[Opening Records to process section]
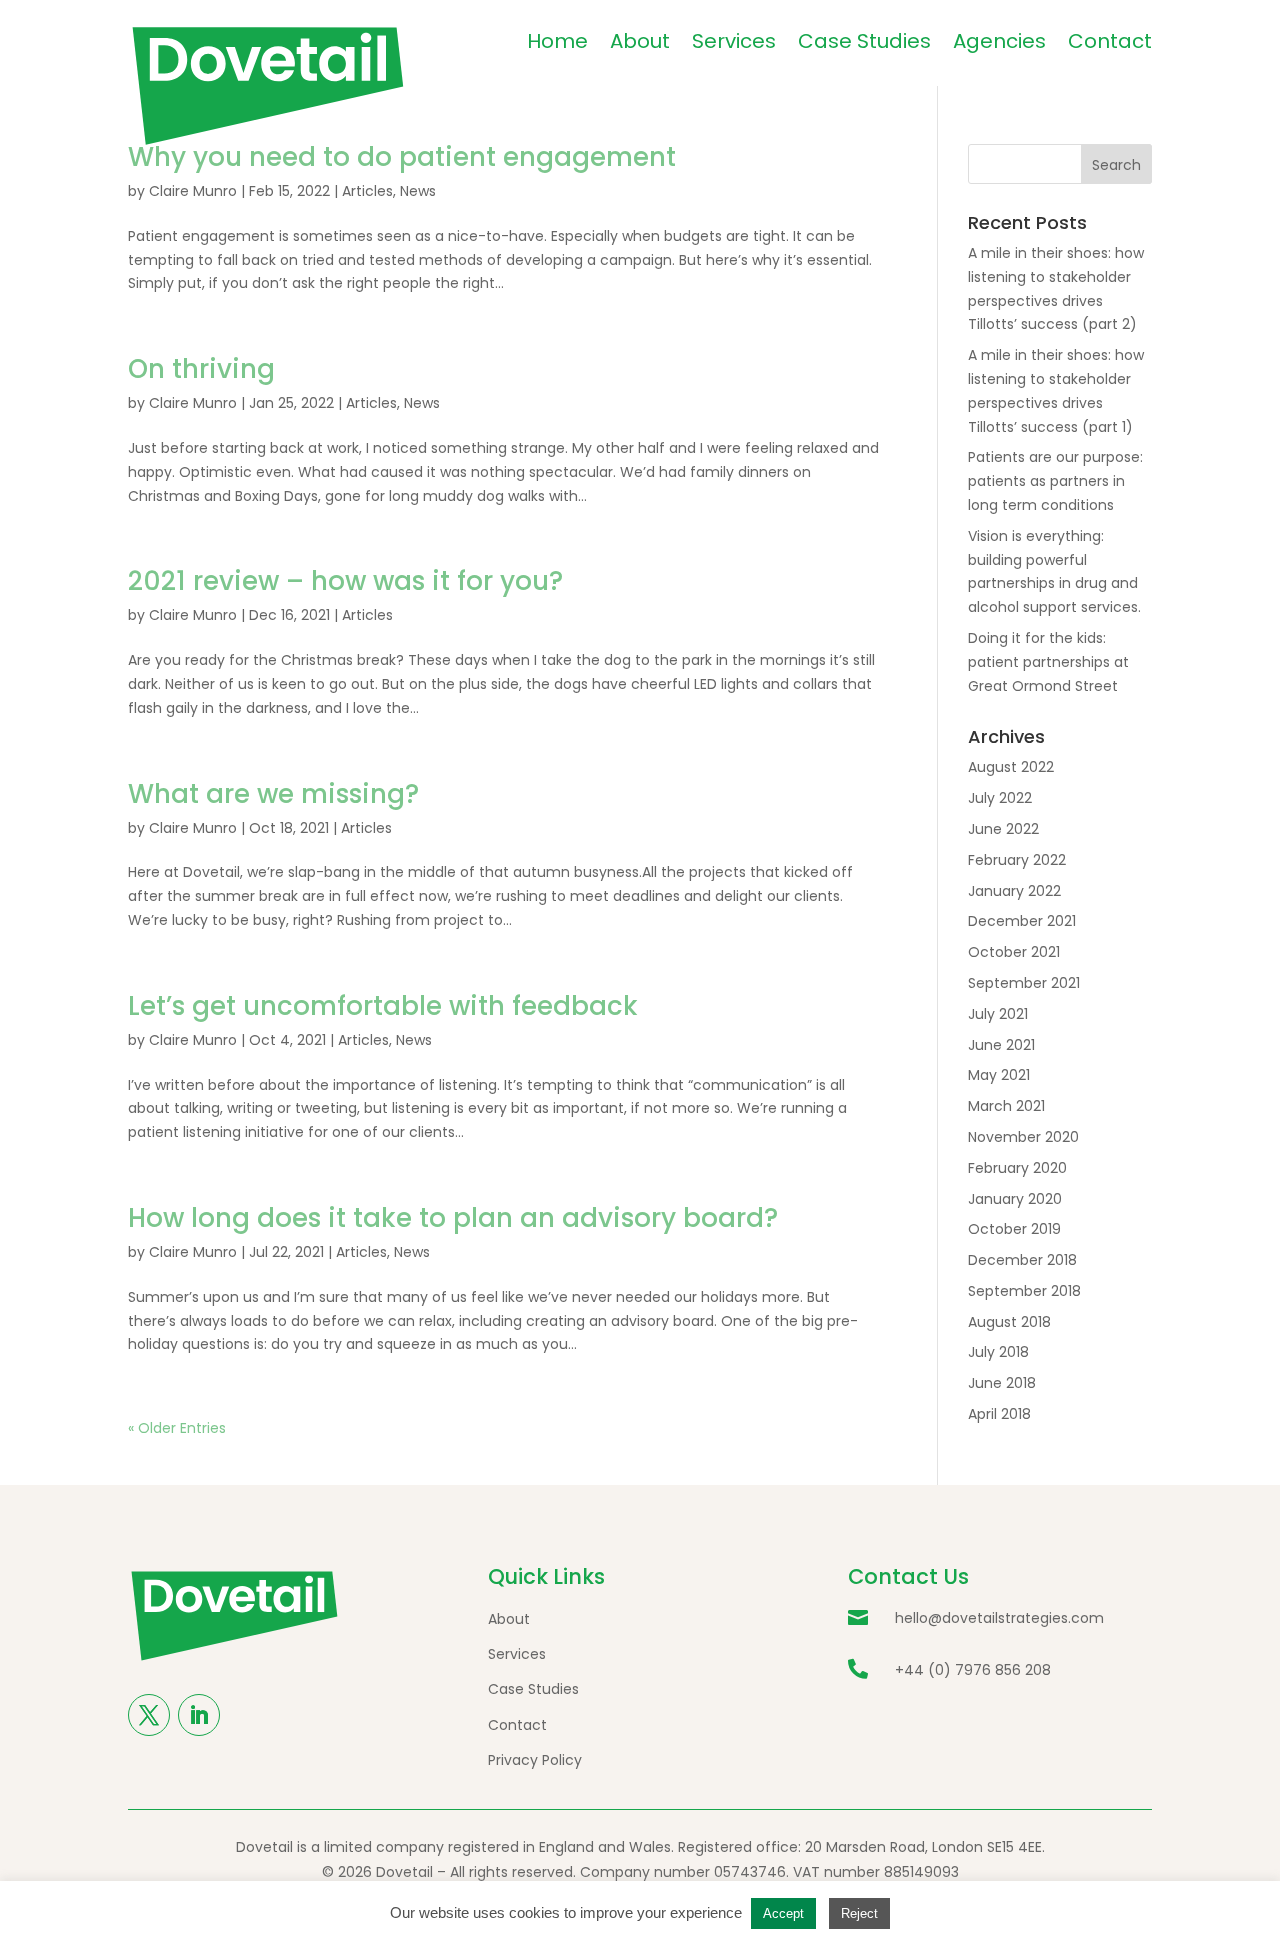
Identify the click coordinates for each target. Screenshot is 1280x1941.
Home (557, 41)
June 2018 (1002, 1383)
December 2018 (1022, 1260)
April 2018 (999, 1414)
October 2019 (1014, 1229)
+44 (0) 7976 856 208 (973, 1670)
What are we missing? (273, 794)
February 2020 (1017, 1168)
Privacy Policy (535, 1760)
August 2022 (1011, 767)
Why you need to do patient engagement (402, 157)
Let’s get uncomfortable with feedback (383, 1006)
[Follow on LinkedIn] (199, 1715)
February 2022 (1017, 860)
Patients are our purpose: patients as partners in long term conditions (1055, 481)
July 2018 (998, 1352)
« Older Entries (177, 1428)
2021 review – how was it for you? (345, 581)
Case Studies (864, 41)
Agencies (999, 41)
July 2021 (998, 1014)
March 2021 (1006, 1106)
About (640, 41)
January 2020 (1015, 1199)
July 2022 (1000, 798)
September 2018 (1024, 1291)
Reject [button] (859, 1913)
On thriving (201, 369)
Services (734, 41)
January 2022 (1014, 891)
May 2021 (999, 1075)
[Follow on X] (149, 1715)
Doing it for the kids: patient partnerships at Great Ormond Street (1048, 662)
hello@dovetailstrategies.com (999, 1618)
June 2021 (1001, 1045)
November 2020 (1023, 1137)
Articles (367, 191)
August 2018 (1009, 1322)
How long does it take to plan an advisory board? (453, 1218)
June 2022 (1003, 829)
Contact (1110, 41)
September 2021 (1024, 983)
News (418, 191)
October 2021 (1014, 952)
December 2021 (1022, 921)
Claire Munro (193, 191)
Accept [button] (783, 1913)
[Closing Records to process section]
*Work request*
Transcribe all the lines above exactly; any image among them is skipped.

*Solution for this problem*
Identify the click coordinates for each target. Screenshot is 1280x1941.
Home (557, 41)
June 2018 (1002, 1383)
December 2018 (1022, 1260)
April 2018 (999, 1414)
October 2019 (1014, 1229)
+44 (0) 7976 856 208 (973, 1670)
What are we missing? (273, 794)
February 2020 (1017, 1168)
Privacy Policy (535, 1760)
August 2022 (1011, 767)
Why you need to do patient engagement (402, 157)
Let’s get uncomfortable with feedback (383, 1006)
[Follow on LinkedIn] (199, 1715)
February 2022 (1017, 860)
Patients are our purpose: patients as partners in long term conditions (1055, 481)
July 2018 (998, 1352)
« Older Entries (177, 1428)
2021 review – how was it for you? (345, 581)
Case Studies (864, 41)
Agencies (999, 41)
July 2021 (998, 1014)
March 2021 (1006, 1106)
About (640, 41)
January 2020 (1015, 1199)
July 2022 (1000, 798)
September 2018 (1024, 1291)
Reject [button] (859, 1913)
On thriving (201, 369)
Services (734, 41)
January 2022 (1014, 891)
May 2021 (999, 1075)
[Follow on X] (149, 1715)
Doing it for the kids: patient partnerships at Great Ormond Street (1048, 662)
hello@dovetailstrategies.com (999, 1618)
June 2021 (1001, 1045)
November 2020 (1023, 1137)
Articles (367, 191)
August 2018 (1009, 1322)
How long does it take to plan an advisory board? (453, 1218)
June 2022 (1003, 829)
Contact (1110, 41)
September 2021 (1024, 983)
News (418, 191)
October 2021 (1014, 952)
December 2021 (1022, 921)
Claire Munro (193, 191)
Accept [button] (783, 1913)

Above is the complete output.